** What is required **
Scan the entries below and state how many lines contain "Bliss". No other output.

** Exercise inputs **
↓

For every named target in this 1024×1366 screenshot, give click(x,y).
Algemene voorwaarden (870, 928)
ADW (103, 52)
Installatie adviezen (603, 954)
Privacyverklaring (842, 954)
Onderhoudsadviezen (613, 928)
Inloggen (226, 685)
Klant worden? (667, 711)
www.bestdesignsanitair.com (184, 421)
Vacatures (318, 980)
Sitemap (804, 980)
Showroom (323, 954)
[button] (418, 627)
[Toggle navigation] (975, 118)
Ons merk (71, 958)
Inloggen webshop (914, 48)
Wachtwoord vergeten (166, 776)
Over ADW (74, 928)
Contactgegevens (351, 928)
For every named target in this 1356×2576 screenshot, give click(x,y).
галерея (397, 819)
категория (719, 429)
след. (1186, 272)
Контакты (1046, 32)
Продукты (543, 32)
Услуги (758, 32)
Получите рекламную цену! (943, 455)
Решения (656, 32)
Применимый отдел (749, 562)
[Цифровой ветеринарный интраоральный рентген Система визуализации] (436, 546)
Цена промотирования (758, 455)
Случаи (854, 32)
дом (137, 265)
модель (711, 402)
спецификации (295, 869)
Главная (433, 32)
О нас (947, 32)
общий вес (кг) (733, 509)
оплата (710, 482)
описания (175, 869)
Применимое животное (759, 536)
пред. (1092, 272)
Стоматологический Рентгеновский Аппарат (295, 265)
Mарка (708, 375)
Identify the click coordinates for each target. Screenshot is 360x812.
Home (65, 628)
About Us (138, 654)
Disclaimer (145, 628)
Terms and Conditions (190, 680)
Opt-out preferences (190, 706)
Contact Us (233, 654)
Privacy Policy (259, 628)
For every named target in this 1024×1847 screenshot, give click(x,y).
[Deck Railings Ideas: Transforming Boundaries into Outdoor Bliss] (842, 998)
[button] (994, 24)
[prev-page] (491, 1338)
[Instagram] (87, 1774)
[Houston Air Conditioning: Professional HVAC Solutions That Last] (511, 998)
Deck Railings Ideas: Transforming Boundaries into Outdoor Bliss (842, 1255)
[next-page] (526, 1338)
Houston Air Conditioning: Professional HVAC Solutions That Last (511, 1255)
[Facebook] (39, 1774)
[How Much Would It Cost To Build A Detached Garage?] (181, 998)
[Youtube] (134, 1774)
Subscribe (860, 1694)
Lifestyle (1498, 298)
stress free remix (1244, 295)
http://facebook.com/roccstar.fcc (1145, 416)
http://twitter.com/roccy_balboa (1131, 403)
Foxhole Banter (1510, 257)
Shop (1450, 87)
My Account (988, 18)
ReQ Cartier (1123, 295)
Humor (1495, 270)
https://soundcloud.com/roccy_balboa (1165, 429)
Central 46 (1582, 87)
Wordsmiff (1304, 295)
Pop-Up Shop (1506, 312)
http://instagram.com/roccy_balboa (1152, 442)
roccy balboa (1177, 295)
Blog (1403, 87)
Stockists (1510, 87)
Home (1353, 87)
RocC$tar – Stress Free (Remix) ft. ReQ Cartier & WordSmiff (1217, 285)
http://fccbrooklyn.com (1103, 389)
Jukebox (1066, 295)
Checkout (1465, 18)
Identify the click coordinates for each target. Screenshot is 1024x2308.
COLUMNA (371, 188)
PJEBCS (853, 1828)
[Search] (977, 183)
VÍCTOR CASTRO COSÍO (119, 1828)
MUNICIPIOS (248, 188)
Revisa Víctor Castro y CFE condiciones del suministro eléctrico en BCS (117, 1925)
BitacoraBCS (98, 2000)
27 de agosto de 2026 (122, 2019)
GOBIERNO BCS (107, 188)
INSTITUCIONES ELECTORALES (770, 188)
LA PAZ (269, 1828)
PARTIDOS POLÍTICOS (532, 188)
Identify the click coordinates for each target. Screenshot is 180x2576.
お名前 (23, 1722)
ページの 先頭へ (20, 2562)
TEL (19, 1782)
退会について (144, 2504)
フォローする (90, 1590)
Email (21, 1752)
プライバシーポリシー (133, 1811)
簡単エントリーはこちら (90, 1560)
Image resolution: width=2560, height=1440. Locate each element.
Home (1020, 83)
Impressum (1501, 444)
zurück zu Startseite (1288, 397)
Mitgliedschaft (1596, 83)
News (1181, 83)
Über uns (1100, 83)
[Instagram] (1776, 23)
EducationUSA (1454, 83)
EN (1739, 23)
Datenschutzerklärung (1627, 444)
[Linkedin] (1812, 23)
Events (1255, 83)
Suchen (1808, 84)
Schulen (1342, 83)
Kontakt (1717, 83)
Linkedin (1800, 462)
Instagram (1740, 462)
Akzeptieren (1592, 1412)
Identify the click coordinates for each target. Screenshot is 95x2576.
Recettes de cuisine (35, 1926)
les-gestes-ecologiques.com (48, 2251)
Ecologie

↑

** Exercise result **
2